Stored data entries
· · · · · · ·

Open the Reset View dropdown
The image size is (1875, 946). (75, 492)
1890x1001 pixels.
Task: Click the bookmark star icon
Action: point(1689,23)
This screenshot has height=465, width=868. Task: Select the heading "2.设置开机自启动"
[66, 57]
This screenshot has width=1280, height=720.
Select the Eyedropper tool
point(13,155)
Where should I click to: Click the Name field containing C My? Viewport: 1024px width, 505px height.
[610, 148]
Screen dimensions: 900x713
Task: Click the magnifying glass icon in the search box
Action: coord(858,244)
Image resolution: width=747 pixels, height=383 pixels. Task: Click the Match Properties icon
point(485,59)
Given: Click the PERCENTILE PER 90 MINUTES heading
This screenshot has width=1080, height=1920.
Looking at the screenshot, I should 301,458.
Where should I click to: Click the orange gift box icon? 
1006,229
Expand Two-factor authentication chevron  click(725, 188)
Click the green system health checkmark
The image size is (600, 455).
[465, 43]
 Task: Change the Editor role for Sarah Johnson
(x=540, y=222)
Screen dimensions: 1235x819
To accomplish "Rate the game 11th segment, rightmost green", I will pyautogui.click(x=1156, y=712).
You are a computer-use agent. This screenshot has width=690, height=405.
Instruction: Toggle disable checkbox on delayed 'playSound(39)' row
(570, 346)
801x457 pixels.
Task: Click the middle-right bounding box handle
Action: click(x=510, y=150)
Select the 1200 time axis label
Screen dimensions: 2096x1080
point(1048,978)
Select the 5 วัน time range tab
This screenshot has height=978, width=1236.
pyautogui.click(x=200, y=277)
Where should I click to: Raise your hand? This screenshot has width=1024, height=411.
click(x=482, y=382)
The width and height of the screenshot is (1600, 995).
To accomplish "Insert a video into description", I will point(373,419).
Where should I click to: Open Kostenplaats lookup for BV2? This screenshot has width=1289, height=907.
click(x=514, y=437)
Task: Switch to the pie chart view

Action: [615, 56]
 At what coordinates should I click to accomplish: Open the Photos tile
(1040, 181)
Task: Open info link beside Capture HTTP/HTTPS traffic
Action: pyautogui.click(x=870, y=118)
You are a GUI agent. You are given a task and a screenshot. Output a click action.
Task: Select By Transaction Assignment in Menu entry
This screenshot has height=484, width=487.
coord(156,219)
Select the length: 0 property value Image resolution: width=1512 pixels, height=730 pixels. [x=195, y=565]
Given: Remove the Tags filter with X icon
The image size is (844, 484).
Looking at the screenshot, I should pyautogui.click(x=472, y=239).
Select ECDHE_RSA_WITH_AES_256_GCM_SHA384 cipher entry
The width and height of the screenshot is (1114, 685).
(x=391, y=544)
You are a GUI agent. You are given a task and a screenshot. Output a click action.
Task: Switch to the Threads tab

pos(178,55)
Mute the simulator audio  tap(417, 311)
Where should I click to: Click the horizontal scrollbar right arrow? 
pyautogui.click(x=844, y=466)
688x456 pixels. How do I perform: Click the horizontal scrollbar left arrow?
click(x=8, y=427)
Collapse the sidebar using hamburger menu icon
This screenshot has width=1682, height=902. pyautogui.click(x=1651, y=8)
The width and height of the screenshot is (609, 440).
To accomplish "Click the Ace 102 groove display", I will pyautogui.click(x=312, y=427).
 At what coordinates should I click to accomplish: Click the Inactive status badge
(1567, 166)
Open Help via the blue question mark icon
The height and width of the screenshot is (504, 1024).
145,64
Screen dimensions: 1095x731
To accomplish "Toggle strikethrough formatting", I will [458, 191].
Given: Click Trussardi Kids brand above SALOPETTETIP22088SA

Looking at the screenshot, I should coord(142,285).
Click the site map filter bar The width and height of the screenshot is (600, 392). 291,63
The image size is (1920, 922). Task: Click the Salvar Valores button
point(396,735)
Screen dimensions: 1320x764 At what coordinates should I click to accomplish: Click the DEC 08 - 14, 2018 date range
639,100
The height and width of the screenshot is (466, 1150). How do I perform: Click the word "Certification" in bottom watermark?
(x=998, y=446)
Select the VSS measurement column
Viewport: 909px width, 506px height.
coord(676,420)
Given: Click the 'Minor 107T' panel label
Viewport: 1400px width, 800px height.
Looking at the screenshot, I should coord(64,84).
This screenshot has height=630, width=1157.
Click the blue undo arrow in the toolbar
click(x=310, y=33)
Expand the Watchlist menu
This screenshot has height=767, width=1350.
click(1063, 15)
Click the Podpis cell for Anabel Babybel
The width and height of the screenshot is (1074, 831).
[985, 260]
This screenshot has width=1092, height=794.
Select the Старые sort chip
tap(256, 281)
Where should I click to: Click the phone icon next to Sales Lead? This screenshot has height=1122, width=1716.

· · · · · · ·

■ Your task
Scan the records above for the string "will", then copy each line where it turns up.

■ Task result
To accomplish "Rate the game 11th segment, rightmost green", I will pyautogui.click(x=1156, y=712).
To accomplish "Insert a video into description", I will point(373,419).
To accomplish "Click the Ace 102 groove display", I will pyautogui.click(x=312, y=427).
To accomplish "Toggle strikethrough formatting", I will [458, 191].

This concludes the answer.